ASPARAGUS UNDER WRAPS



Asparagus Under Wraps image

The asparagus in this dish is steamed lightly then wrapped with cheese and Parma ham and baked till the cheese is melted. Italian Fontina, if you can get it, has the right squidgy consistency, but the recipe also works well with the sharp flavour of Parmesan.

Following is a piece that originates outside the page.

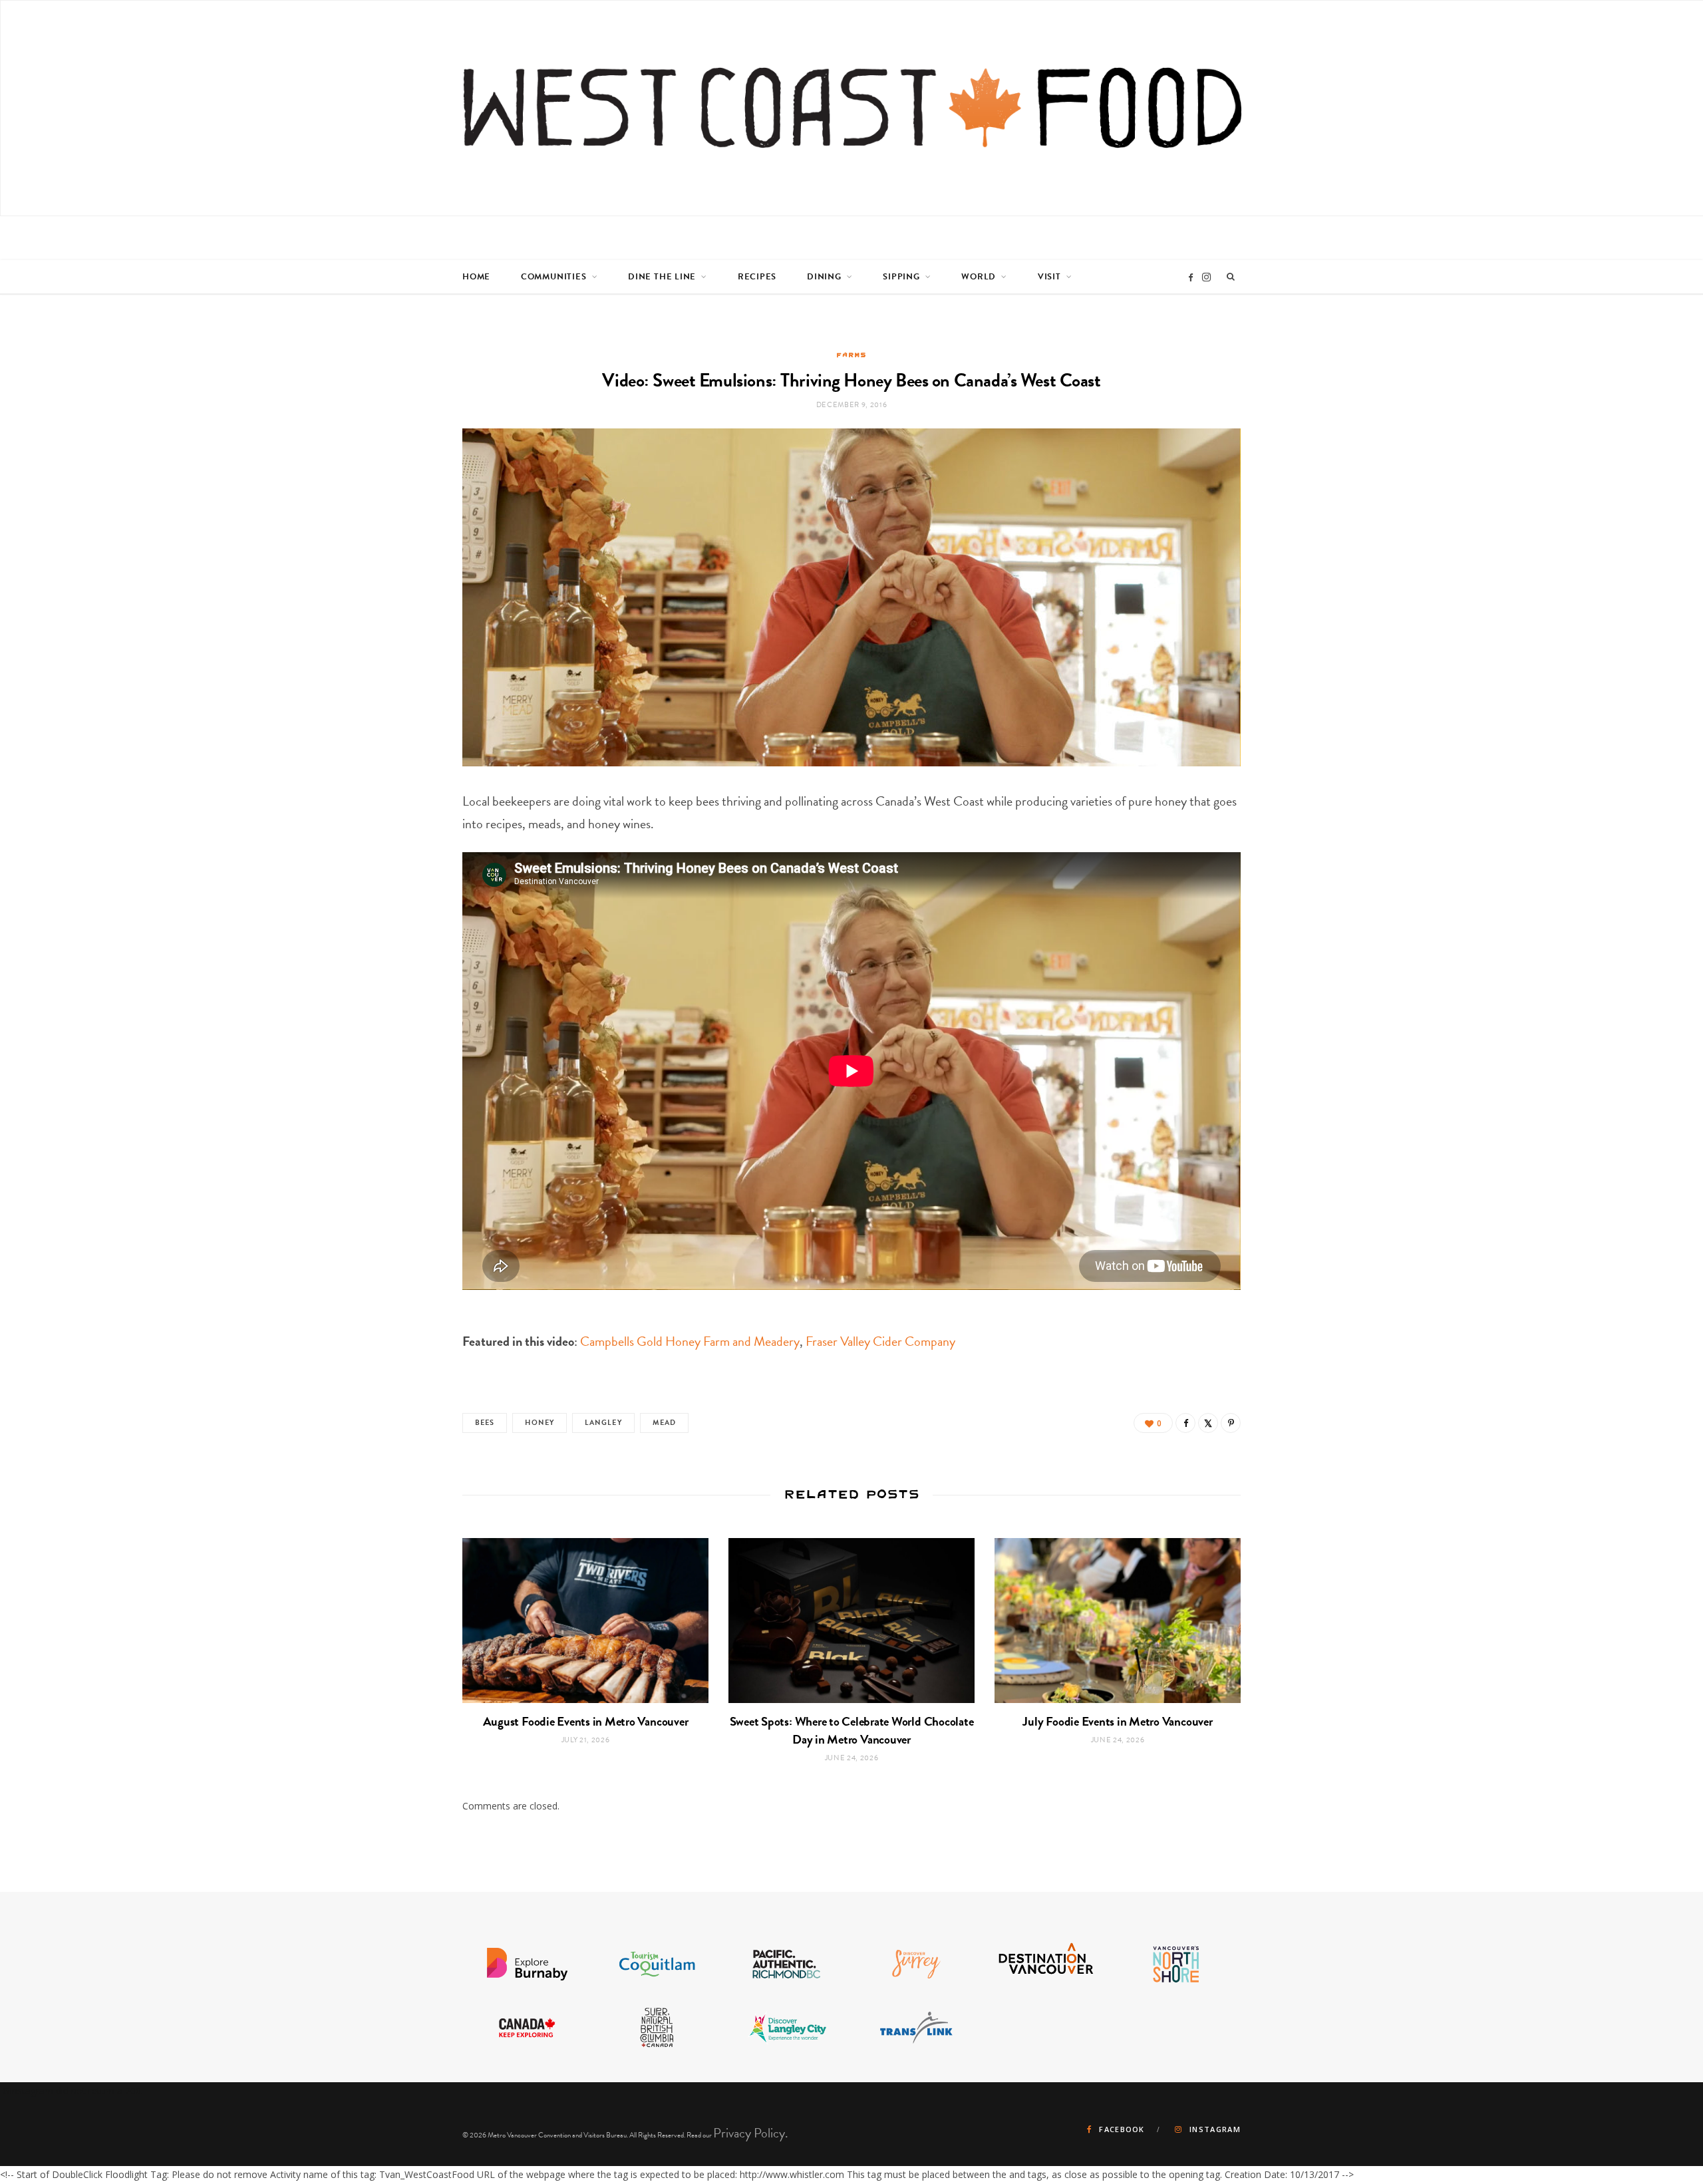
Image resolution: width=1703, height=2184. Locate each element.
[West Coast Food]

Categories     Delia's Summer Collection     Asparagus     Starters

Yield Serves 2 as a light lunch or 4 as a starter

Number Of Ingredients 5

12 asparagus stalks (thick ones if possible)
6 oz (175 g) Fontina or Parmesan (Parmigiano Reggiano)
12 slices Parma ham, total weight approximately 5 oz (150 g)
salt
freshly grated Parmesan (Parmigiano Reggiano)

Steps:

  • To cook the asparagus: take each stalk in both hands and bend and snap off the woody end, then trim with a knife to make it neater. Lay the asparagus stalks on an opened fan steamer (or an ordinary steamer will do) - they can be piled one on top of the other. Season with salt, place them in a frying pan or saucepan, pour in about 1 inch (2.5 cm) of boiling water from the kettle, then put a lid on and steam for 4-6 minutes. If you're using Fontina, slice it into thin strips using a sharp knife. If you're using Parmesan, coarsely grate it. Now lay the slices of Parma ham out flat on a work surface, divide the strips of cheese along the centre of each slice of ham (or sprinkle with the grated Parmesan if using that), then simply lay an asparagus stalk at one end and roll the whole lot up fairly firmly. All this can be done well in advance; then, when you're ready to cook, lay the rolls on the baking sheet and pop on to the highest shelf of the oven for just 5 minutes, or until the cheese begins to melt. Serve piping hot with a little grated Parmesan to sprinkle over.